Tests and diagnosis

By Mayo Clinic Staff

A blood test to check cholesterol levels — called a lipid panel or lipid profile — typically reports:

  • Total cholesterol
  • LDL cholesterol
  • HDL cholesterol
  • Triglycerides — a type of fat in the blood

For the most accurate measurements, don't eat or drink anything (other than water) for nine to 12 hours before the blood sample is taken.

Interpreting the numbers

Cholesterol levels are measured in milligrams (mg) of cholesterol per deciliter (dL) of blood in the United States and some other countries. Canada and most European countries measure cholesterol in millimoles (mmol) per liter (L) of blood. Consider these general guidelines when you get your lipid panel (cholesterol test) results back to see if your cholesterol falls in ideal levels.

Total cholesterol
(U.S. and some other countries)
Total cholesterol*
(Canada and most of Europe)
 
Below 200 mg/dL Below 5.2 mmol/L Best
200-239 mg/dL 5.2-6.2 mmol/L Borderline high
240 mg/dL and above Above 6.2 mmol/L High
LDL cholesterol
(U.S. and some other countries)
LDL cholesterol*
(Canada and most of Europe)
 
Below 70 mg/dL Below 1.8 mmol/L Best for people with heart disease
Below 100 mg/dL Below 2.6 mmol/L Best for people at risk of heart disease
100-129 mg/dL 2.6-3.3 mmol/L Near ideal
130-159 mg/dL 3.4-4.1 mmol/L Borderline high
160-189 mg/dL 4.1-4.9 mmol/L High
190 mg/dL and above Above 4.9 mmol/L Very high
HDL cholesterol
(U.S. and some other countries)
HDL cholesterol*
(Canada and most of Europe)
 
Below 40 mg/dL (men)
Below 50 mg/dL (women)
Below 1 mmol/L (men)
Below 1.3 mmol/L (women)
Poor
50-59 mg/dL 1.3-1.5 mmol/L Better
60 mg/dL and above Above 1.5 mmol/L Best
Triglycerides
(U.S. and some other countries)
Triglycerides*
(Canada and most of Europe)
 
Below 150 mg/dL Below 1.7 mmol/L Best
150-199 mg/dL 1.7-2.2 mmol/L Borderline high
200-499 mg/dL 2.3-5.6 mmol/L High
500 mg/dL and above Above 5.6 mmol/L Very high

The American Heart Association (AHA) recommends that a triglyceride level of 100 mg/dL (1.3 mmol/L) or lower is considered "optimal." The AHA says this optimal level would improve your heart health. However, the AHA doesn't recommend drug treatment to reach this level. Instead, for those trying to lower their triglycerides to this level, lifestyle changes such as diet, weight loss and physical activity are encouraged. That's because triglycerides usually respond well to dietary and lifestyle changes.
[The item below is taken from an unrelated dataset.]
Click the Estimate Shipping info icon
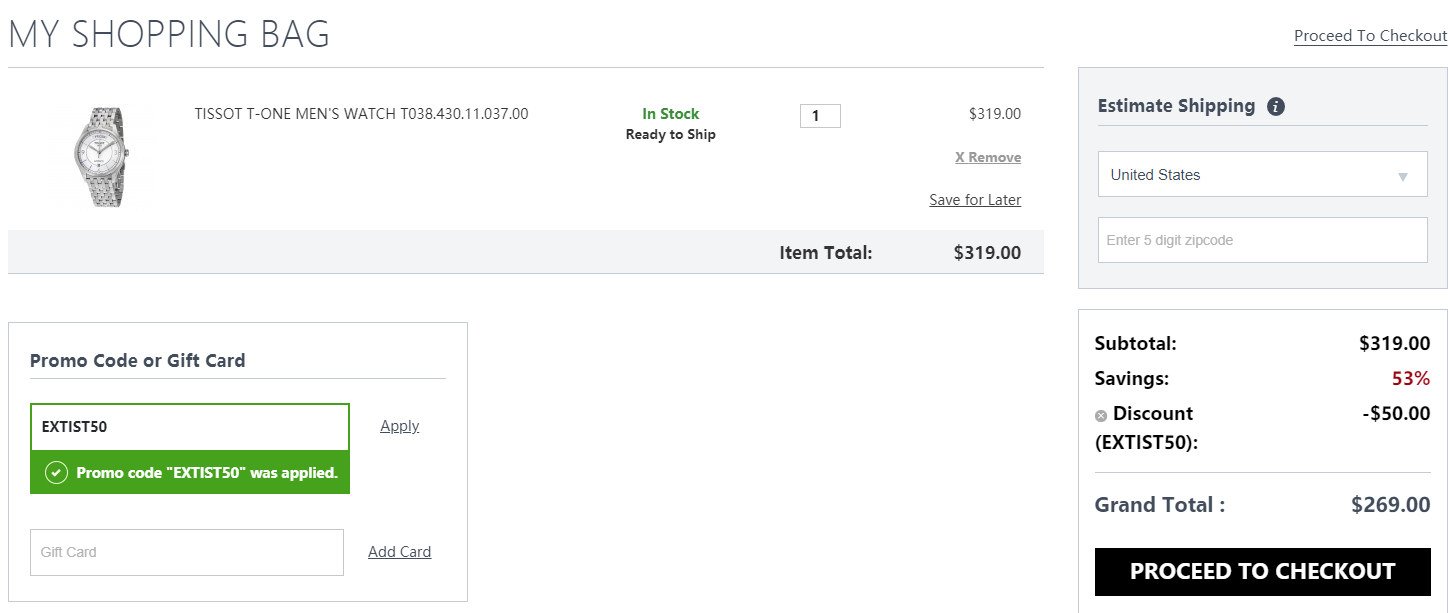Screen dimensions: 1448x613 1275,106
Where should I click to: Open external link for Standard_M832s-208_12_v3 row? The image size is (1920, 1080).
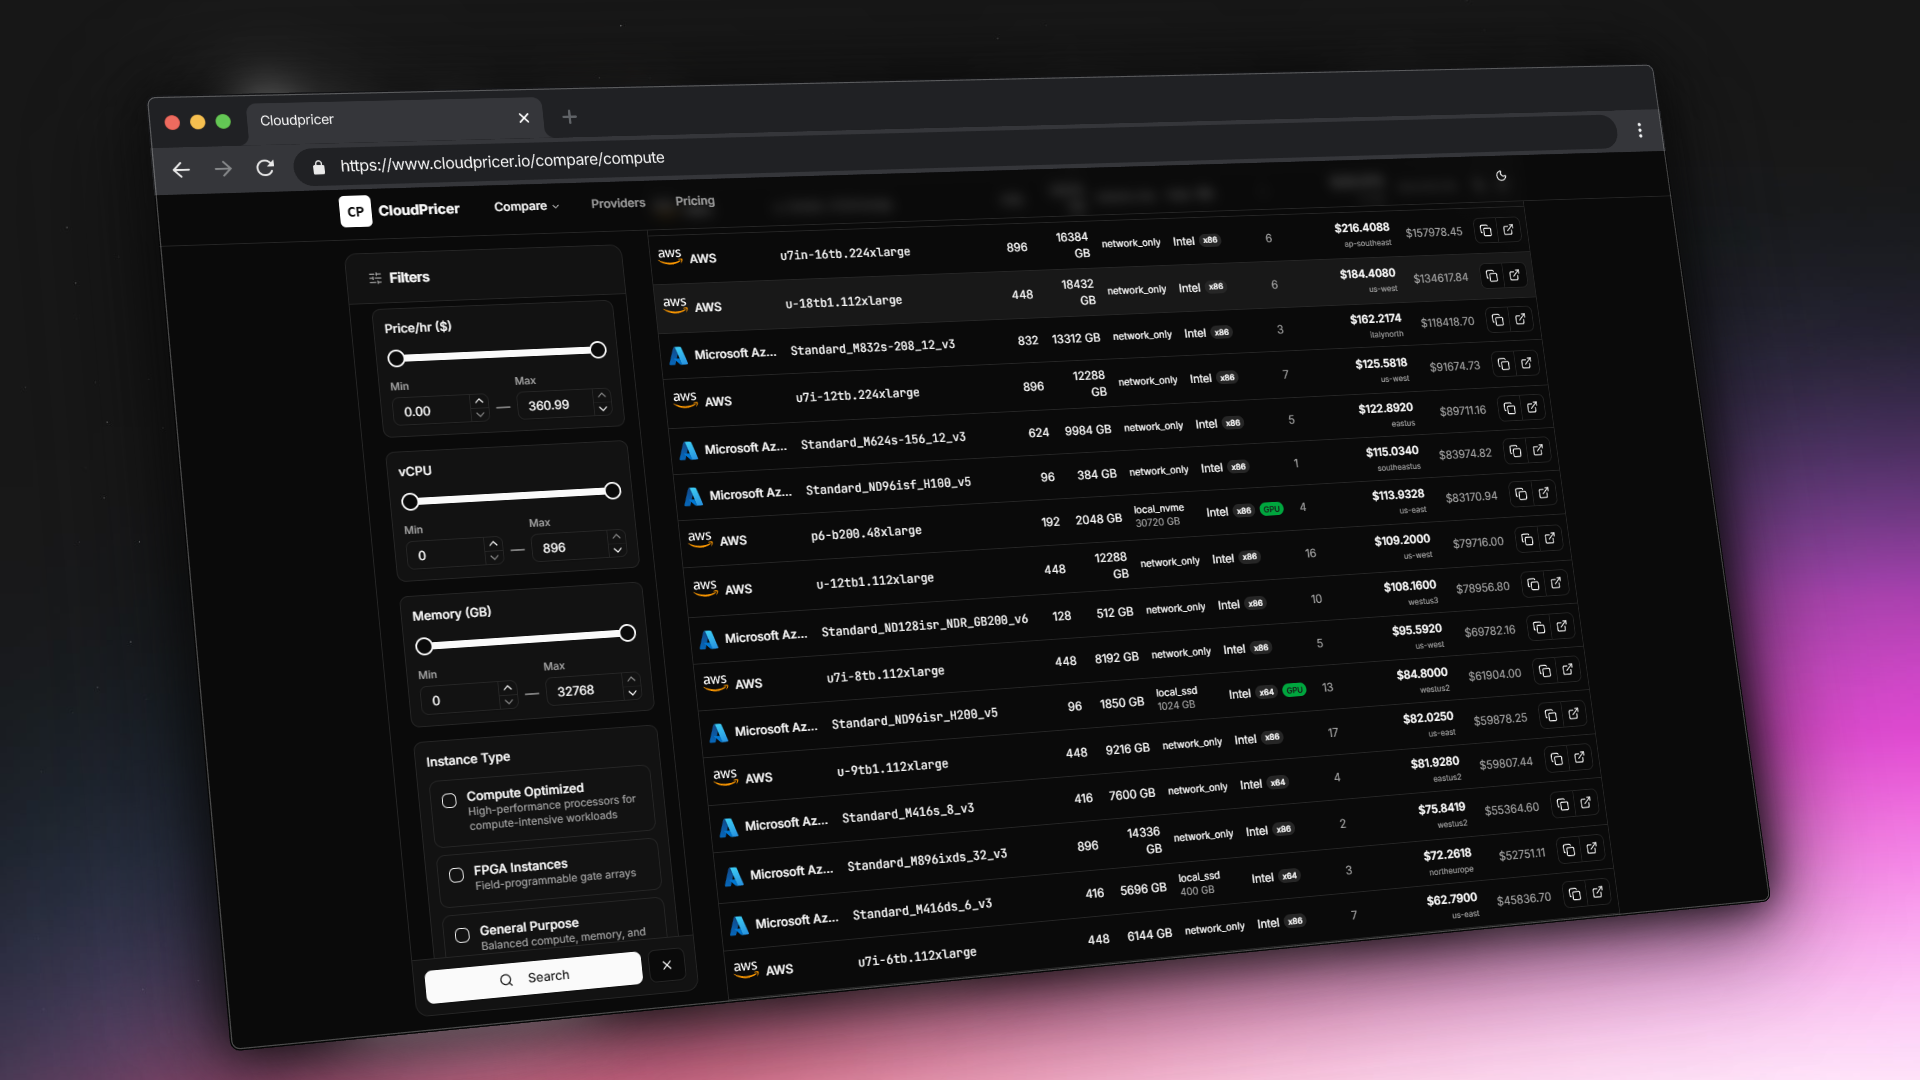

*Canadian and European guidelines differ slightly from U.S. guidelines. These conversions are based on U.S. guidelines.

LDL targets differ
Because LDL cholesterol is a major risk factor for heart disease, it's the main focus of cholesterol-lowering treatment. Your target LDL number can vary, depending on your underlying risk of heart disease.

Most people should aim for an LDL level below 130 mg/dL (3.4 mmol/L). If you have other risk factors for heart disease, your target LDL may be below 100 mg/dL (2.6 mmol/L). If you're at very high risk of heart disease, you may need to aim for an LDL level below 70 mg/dL (1.8 mmol/L). In general, the lower your LDL cholesterol level is, the better.

You're considered to be at a high risk of heart disease if you:

  • Have had a previous heart attack or stroke
  • Have artery blockages in your neck (carotid artery disease)
  • Have artery blockages in your arms or legs (peripheral artery disease)
  • Have known diabetes that requires treatment

In addition, two or more of the following risk factors might also place you in the high-risk group:

  • Smoking
  • High blood pressure
  • Low HDL cholesterol
  • Family history of early heart disease
  • Age older than 45 if you're a man, or older than 55 if you're a woman
  • Elevated lipoprotein (a), another type of fat (lipid) in your blood

Children and cholesterol testing

Children as young as age 2 can have high cholesterol, but not all children need to be screened for high cholesterol. The American Academy of Pediatrics (AAP) recommends a cholesterol test (fasting lipid panel) for all children between the ages of 9 and 11. The AAP also recommends screening for children as young as 1 who have a known family history of high cholesterol or premature coronary artery disease. Your child's doctor may recommend retesting if your child's first test shows he or she has normal cholesterol levels.

The American Academy of Pediatrics also recommends testing if the child's family history for high cholesterol is unknown, but the child has risk factors for high cholesterol, such as obesity, high blood pressure or diabetes.